The following stories have been hand-selected by the Assignment Desk at News4:
ANOTHER POLICE INVOLVED SHOOTING
A man was shot and wounded in Prince George's County on Saturday night by an Anne Arundel County police officer, authorities said. The shooting occurred about 6:30 p.m. on Pennsylvania Avenue (Route 4) in the Upper Marlboro area, about a half-mile west of the border between the two counties, an Anne Arundel police official said. The Anne Arundel officer pursued a car west into Prince George's in connection with an apparent traffic violation in Anne Arundel, said Capt. Frederick Plitt of the Anne Arundel police. After the car was stopped in Prince George's, there was a struggle and the man was shot, Plitt said. He said the man was taken to a hospital with a non-life-threatening wound. The Anne Arundel officer was also injured and taken to a hospital. He was not shot. He has been a member of the department for two years, Plitt said. The incident was the latest of several in the past two weeks that involved police gunfire. The most recent was a fatal shooting by Charles County sheriff's officers Friday night. On Monday, a man was critically wounded during a confrontation with a Montgomery County police officer outside a house in Darnestown.
SKINS AND BUCS
Early last week, as the Washington Redskins began preparing to meet the Tampa Bay Buccaneers on Sunday, cornerback Carlos Rogers underwent a purging of sorts. He unpacked his notebook -- the one he takes into film sessions and position meetings, the one filled with notes and memories from the team's first three disappointing games of the young season -- and permanently filed it away. The notebook wasn't even half-full, but Rogers said he literally wanted to continue the season on a fresh page. "Three weeks old," he said of the team's slow start. "Got to start a new slate." In deciding what the team's new slate will look like, coaches and players don't necessarily cite the same problems or the same solutions. Most around Redskins Park, however, agree on this: The defense must improve for the team to have any hope of success.
PINBALL MACHINE ART
Now is your chance to see art in the form of a pinball machine and decipher some puns along the way. Artist William T. Wiley is opening the first full-scale look at his work at the Smithsonian American Art Museum in Washington. The exhibit, "What's It All Mean: William T. Wiley in Retrospect," opened Friday and will be on view through January.

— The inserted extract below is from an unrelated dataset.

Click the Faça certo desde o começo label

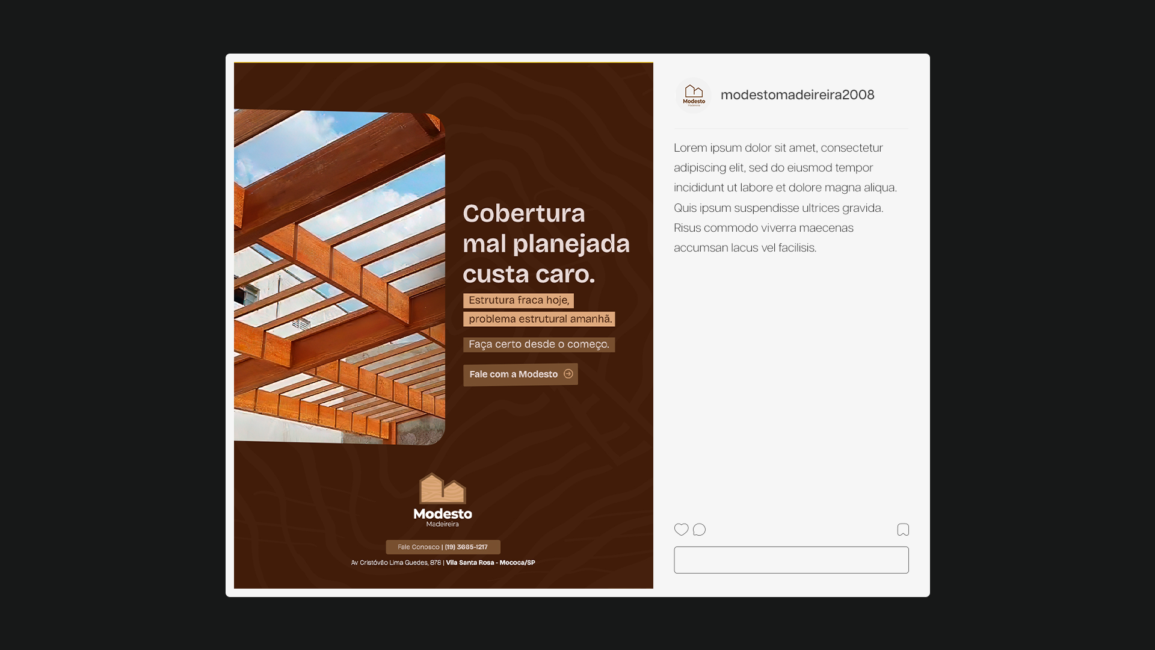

Visitors will get the rare chance to see and play Wiley's "Punball: Only One Earth." The piece is just one example of Wiley's irreverent style. The show features 88 works from the 1960s to present. On Saturday, Wiley will be at the museum for a musical performance. And on Oct. 29, the museum will show a selection of his experimental films. Museum director Elizabeth Broun says Wiley's social commentary has never been more relevant.

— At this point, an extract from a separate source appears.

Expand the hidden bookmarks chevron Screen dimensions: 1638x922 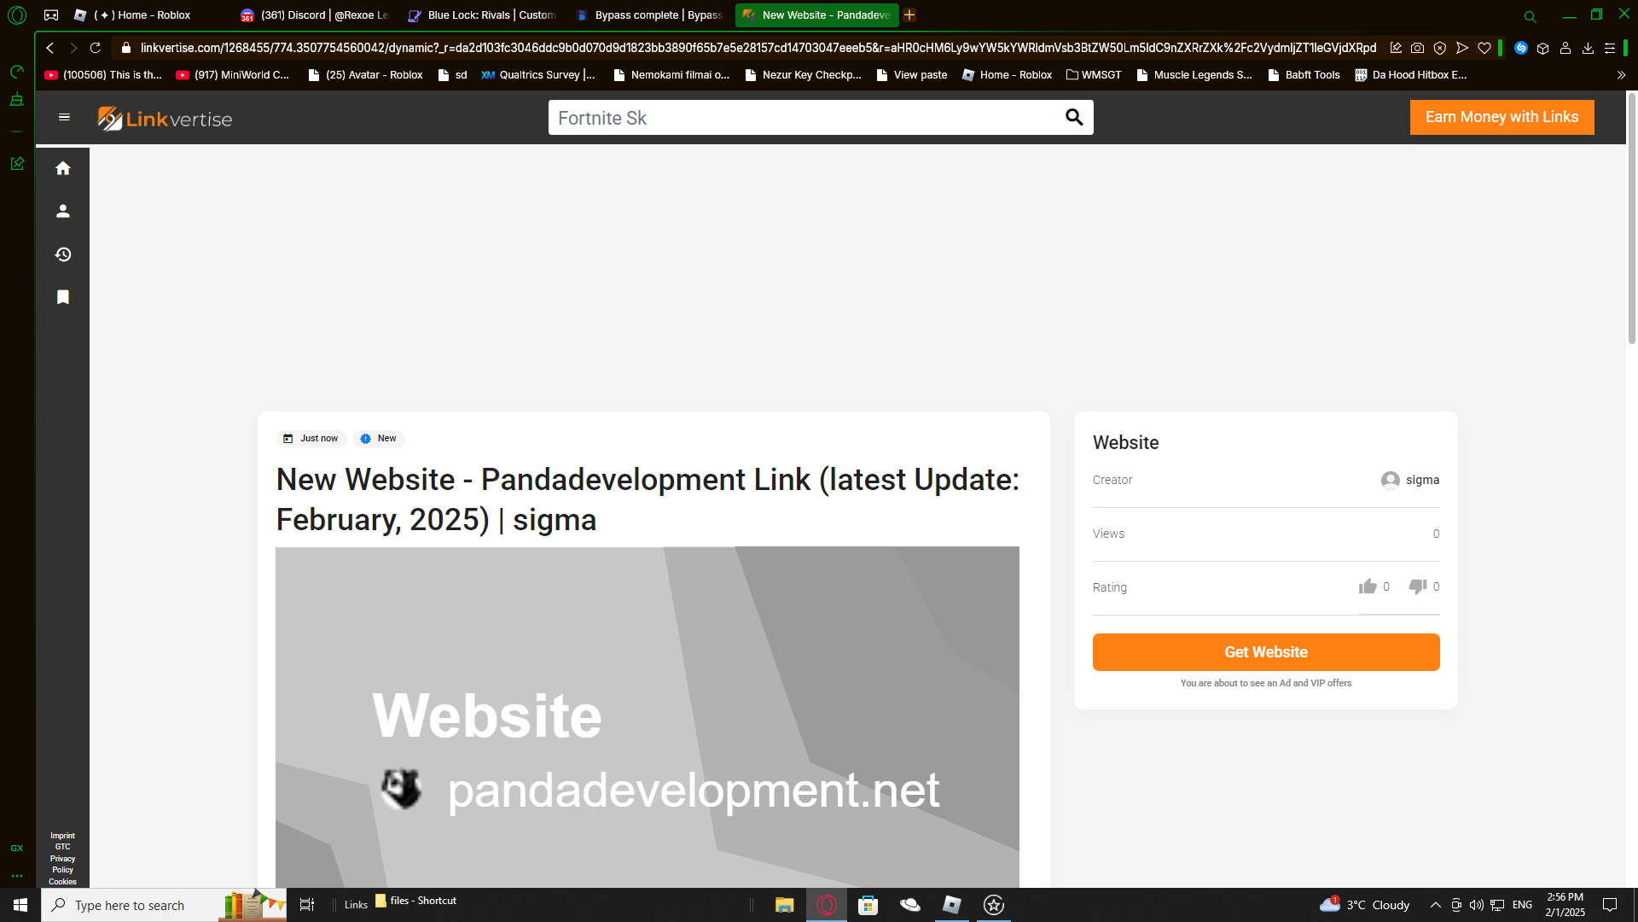(1621, 75)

MOUNT AIRY FAMILY REMEMBERED
"I would like us to remember not how they died, but how they lived." That was the message the Rev. Leon Dodson had for about 350 friends and relatives who came to pay their respects to Chuck, Jennifer, Charlie and Emmaline Dalton on Saturday morning. "I know a lot of questions are going through our minds. Why? Why did this happen? Why wasn't someone there to stop this?" he said, asking mourners not to feel angry because there was no one left to blame for what happened. Maryland State Police said Chuck Dalton shot his wife and children while they slept Sept. 25, and then shot himself in their Mount Airy home. Dodson spoke to an overflowing crowd who had gathered at Liberty Baptist Church in Lisbon, in Howard County. The back walls were lined with people standing, and extra chairs were set up in the lobby and nearby rooms so people could listen through the speaker system. Though it was obvious the family was well-liked in the community, the service itself was short and simple. Dodson was one of two people to talk during the half-hour funeral, and no relatives or friends gave a eulogy. Dodson said the Daltons were like family to him. He met Jennifer when she was 14 years old, and he was around when she got married and gave birth to her two children. Jennifer, 37, was an active member of the Hebron Christian Church community, heading the arts ministry and dancing at church functions. Her husband, Chuck, 38, helped build props for church plays.